Evaluation of Precision being Obtained by a Three-Stage Sampling System for Coal

摘要

The primary objective of this paper is to demonstrate a different approach to predicting and verifying mechanical sampling system precision. Early in the year 2011 an experiment was conducted to evaluate the sampling precision being obtained by a three-stage falling-stream mechanical sampling system for coal owned and operated by Peabody Energy. This system collects samples from lots averaging approximately 140001 being loaded onto rail cars at a flow rate averaging about 9000 t/h. In phase 1 of the experiment, a total of 60 increments were collected in a two day period at preassigned intervals using a cross-belt sampler located on a conveyor belt feeding a silo upstream of the sampling system under evaluation. Coal variability parameters were calculated from the resulting laboratory analysis data using the gauge-invariant fractal model developed by the author.
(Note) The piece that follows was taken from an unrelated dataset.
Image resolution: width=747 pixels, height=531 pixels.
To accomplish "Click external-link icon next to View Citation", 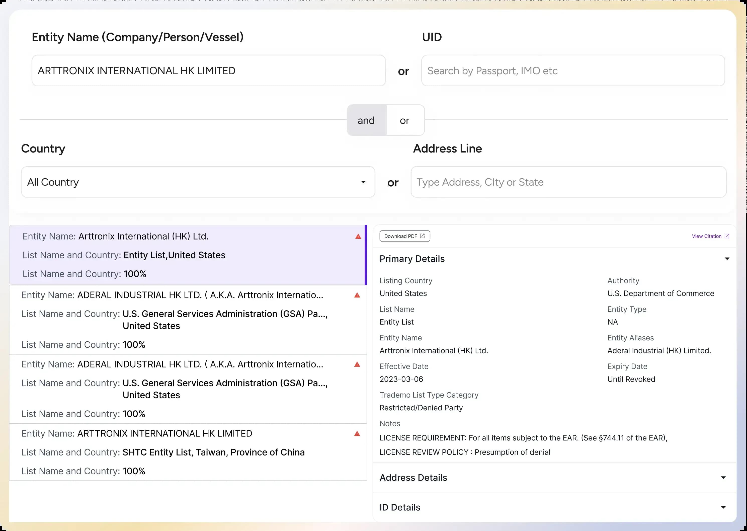I will click(726, 236).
Estimates of precision of the three-stage system as a function of the number of increments were calculated using the variability parameters determined in phase 1. In phase 2 of the experiment, duplicate samples of 30 lots of coal were taken by the three-stage sampling system, enabling calculations of the precision being achieved by the system. Phase 2 precision estimates are in reasonable agreement with those of phase 1. Conclusions drawn from the experiment include the following: 1. Experimental variograms or the equivalent correlograms are essential in understanding sampling issues and for designing a sampling system to meet specific precision requirements. 2. Consensus coal sampling standards provided by ISO and ASTM may be improved by treating all stages of a mechanical sampling system as 'sampling' rather than considering downstream sampling stages as 'sample preparation', to be treated in a separate part of the document. 3. The coal industry would profit from use of methodology for routinely monitoring the overall measurement precision and the precision of the individual components of measurement: sampling, sample preparation and laboratory testing. This would not only give necessary credence to the measurement results but would also no doubt, lead to more efficient sampling system designs.